'Ghost weddings': a prática chinesa de se casar com mortos

22/08/2022 às 06:302 min de leitura

Casamentos acontecem na história da humanidade pelo menos desde 2350 a.C., de acordo com registros da Mesopotâmia. Deste momento em diante, os antigos hebreus, gregos e romanos foram responsáveis por evoluírem a união para uma instituição que em muito tinha laços políticos e de interesse.

Foi a Igreja que determinou, por meio da Bíblia cristã, que o casamento é uma união divina e que deveria acontecer por amor, confiança, paixão e companheirismo; não por qualquer outra razão que não religiosa.

A popularização desse "conto de fadas" reforçado pela sociedade não só construiu uma indústria como enalteceu a vida. No entanto, na China, essa união, algumas vezes, aconteceu no fim dela. Foi assim que surgiram os ghost weddings ("casamentos fantasmas" em inglês).

A tradição ancestral

(Fonte: Alyssa Richards/Reprodução)(Fonte: Alyssa Richards/Reprodução)

Faz parte da cultura ancestral chinesa acreditar que os falecidos compartilham das mesmas expectativas sociais que os vivos, e isso inclui a companhia de seu cônjuge no Além. Foi por isso que as pessoas durante a dinastia Shang, compreendida entre 1600 a.C. e 1046 a.C., se sacrificavam na maioria das vezes para acompanhar o parceiro(a) na vida após a morte.

Quando uma pessoa morria antes de poder se casar, os chineses decidiram inventar os "casamentos fantasmas", em meados do século XVII a.C., exatamente para que os cadáveres não ficassem "sozinhos" no Além.

(Fonte: Extra Online/Reprodução)(Fonte: Extra Online/Reprodução)

A tradição surgiu também em prol de um medo supersticioso de que o espírito dos mortos solteiros assombrariam a família, trazendo má sorte para casa por não terem desfrutado da oportunidade de estender sua linhagem; portanto, ninguém para honrar sua memória durante o anual Festival Qingming, popularmente conhecido como Dia da Varredura do Túmulo. 

Nele, as famílias dos falecidos limpam as ervas ao redor do túmulo, adicionam terra fresca e entregam comidas e bebidas favoritas do falecido como sinal de respeito. Tradicionalmente, essa é uma missão desempenhada pelos filhos do falecido.

Foi por isso que duas pessoas mortas começaram a ser casadas pela família. Normalmente, é a família do noivo que oferece um tipo de dote e paga a cerimônia e o enterro, pois os cadáveres dos noivos são exumados para a ocasião – uma cena, por vezes, perturbadora para os familiares.

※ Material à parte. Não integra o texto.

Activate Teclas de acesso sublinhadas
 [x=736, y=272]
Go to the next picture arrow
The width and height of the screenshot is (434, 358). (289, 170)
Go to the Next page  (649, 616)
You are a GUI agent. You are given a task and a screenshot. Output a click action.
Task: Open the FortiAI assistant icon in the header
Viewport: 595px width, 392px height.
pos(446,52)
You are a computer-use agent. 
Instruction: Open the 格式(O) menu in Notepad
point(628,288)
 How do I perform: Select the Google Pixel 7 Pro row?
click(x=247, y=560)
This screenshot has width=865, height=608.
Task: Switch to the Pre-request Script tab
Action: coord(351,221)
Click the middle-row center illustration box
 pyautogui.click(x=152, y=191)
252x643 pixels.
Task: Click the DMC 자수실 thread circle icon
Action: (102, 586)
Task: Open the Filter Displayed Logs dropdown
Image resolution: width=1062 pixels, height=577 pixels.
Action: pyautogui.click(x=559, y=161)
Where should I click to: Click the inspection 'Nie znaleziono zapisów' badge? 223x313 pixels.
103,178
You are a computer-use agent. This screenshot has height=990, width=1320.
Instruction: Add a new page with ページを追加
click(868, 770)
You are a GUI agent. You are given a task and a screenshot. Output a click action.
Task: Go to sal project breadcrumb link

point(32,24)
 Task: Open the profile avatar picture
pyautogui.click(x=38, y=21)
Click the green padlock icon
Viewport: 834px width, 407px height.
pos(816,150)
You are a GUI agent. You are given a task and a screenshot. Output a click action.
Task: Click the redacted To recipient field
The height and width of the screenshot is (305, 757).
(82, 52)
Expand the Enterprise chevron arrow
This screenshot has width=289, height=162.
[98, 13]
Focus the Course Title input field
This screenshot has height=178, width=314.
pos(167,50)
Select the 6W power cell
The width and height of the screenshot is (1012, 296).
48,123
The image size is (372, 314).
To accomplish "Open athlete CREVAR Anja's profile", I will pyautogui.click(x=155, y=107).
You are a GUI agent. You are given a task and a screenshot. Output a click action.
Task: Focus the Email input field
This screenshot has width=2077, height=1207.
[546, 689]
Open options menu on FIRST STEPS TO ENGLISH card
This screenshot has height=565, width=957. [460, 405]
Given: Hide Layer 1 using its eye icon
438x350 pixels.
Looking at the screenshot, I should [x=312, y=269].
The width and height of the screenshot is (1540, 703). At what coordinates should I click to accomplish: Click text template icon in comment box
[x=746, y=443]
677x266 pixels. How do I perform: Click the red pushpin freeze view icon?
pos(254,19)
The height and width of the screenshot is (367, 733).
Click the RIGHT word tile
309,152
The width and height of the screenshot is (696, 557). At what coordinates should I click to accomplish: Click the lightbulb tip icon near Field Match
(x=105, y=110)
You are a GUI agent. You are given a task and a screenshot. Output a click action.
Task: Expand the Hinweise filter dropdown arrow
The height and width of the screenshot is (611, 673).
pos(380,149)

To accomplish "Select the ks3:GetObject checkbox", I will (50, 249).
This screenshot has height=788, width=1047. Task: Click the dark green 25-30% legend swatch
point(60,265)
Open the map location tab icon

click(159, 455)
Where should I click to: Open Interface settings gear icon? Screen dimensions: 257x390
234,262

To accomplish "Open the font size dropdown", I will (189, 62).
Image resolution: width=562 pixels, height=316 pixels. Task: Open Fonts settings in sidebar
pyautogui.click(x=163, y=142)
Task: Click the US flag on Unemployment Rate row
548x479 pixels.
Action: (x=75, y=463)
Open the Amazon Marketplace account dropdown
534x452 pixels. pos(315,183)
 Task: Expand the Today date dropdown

Mas também há casos em que uma pessoa viva é casada com alguém morto, porém os trâmites maritais acontecem em segredo.

Um hábito de poucos

(Fonte: Tribune India/Reprodução)(Fonte: Tribune India/Reprodução)

Quando o casamento entre um vivo e um morto acontece, a mulher casada com um cadáver fica viúva automaticamente, e passa a viver com a família de seu ex-noivo. No caso de uma mulher falecida, o homem precisa ficar conectado a falecida para sempre, ainda que se case com uma mulher viva, senão sofrerá azar.

Em Taiwan, a escolha de um noivo acontece através de um processo simples e discreto: a família da falecida coloca pacotes vermelhos com dinheiro e uma mecha de cabelo para atrair a atenção de um pretendente, que faz mais do que apenas uma escolha ao pegar o dinheiro, ele também se compromete para sempre.

Muito embora nem todos concordem com a tradição, muitas famílias fazem porque acreditam que os irmãos precisam se casar por ordem de idade. Ou seja, se o falecido tem irmãos mais novos, sua morte está impedindo os vivos de se casarem pacificamente.

Com o passar do tempo, os casamentos fantasmas se tornaram cada vez menos comuns, seja porque as famílias não se importam mais com as tradições, ou porque preferem respeitar a proibição formal feita por Mao Zedong, em 1949. 

Nas áreas rurais, porém, as cerimônias ainda acontecessem, fazendo crescer a indústria dos ladrões de túmulos, que continua tentando lucrar em cima do luto alheio e do sonho de um casamento como desejo não cumprido.